→ Collected data

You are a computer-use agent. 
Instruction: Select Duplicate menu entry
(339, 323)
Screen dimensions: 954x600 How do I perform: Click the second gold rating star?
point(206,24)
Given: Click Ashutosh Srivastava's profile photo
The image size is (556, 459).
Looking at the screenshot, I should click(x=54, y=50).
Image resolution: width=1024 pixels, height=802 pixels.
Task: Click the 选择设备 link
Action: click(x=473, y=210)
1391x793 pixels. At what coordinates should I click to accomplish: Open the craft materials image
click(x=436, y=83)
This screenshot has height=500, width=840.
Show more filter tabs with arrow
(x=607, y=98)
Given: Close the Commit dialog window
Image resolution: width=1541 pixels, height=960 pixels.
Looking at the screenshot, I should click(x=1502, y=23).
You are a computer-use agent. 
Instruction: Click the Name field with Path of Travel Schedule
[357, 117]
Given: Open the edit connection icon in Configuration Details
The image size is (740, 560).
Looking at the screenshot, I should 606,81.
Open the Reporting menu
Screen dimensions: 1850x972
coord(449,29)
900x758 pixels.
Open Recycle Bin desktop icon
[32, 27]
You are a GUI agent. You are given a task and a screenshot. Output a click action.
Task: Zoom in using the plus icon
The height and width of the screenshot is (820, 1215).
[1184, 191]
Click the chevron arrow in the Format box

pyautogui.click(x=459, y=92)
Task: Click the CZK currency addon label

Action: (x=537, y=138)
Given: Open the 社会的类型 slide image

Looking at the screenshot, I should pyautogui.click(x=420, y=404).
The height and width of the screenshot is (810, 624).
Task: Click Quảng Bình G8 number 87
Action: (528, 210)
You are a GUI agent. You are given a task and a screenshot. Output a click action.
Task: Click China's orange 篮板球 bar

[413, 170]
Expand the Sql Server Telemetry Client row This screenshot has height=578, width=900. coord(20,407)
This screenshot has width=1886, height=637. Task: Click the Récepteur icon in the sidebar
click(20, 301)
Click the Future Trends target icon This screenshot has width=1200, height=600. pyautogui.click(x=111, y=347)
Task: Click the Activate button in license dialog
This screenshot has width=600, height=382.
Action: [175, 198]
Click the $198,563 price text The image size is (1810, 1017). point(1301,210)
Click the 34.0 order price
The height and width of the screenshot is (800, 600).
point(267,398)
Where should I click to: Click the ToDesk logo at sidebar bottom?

→ Exercise aim
All lines from the one with "Expand the Sql" to the end of the entries above are to be written out exactly, the first and last included.

→ Answer for this exercise
Expand the Sql Server Telemetry Client row This screenshot has height=578, width=900. coord(20,407)
This screenshot has width=1886, height=637. Task: Click the Récepteur icon in the sidebar
click(20, 301)
Click the Future Trends target icon This screenshot has width=1200, height=600. pyautogui.click(x=111, y=347)
Task: Click the Activate button in license dialog
This screenshot has width=600, height=382.
Action: [175, 198]
Click the $198,563 price text The image size is (1810, 1017). point(1301,210)
Click the 34.0 order price
The height and width of the screenshot is (800, 600).
point(267,398)
Where should I click to: Click the ToDesk logo at sidebar bottom?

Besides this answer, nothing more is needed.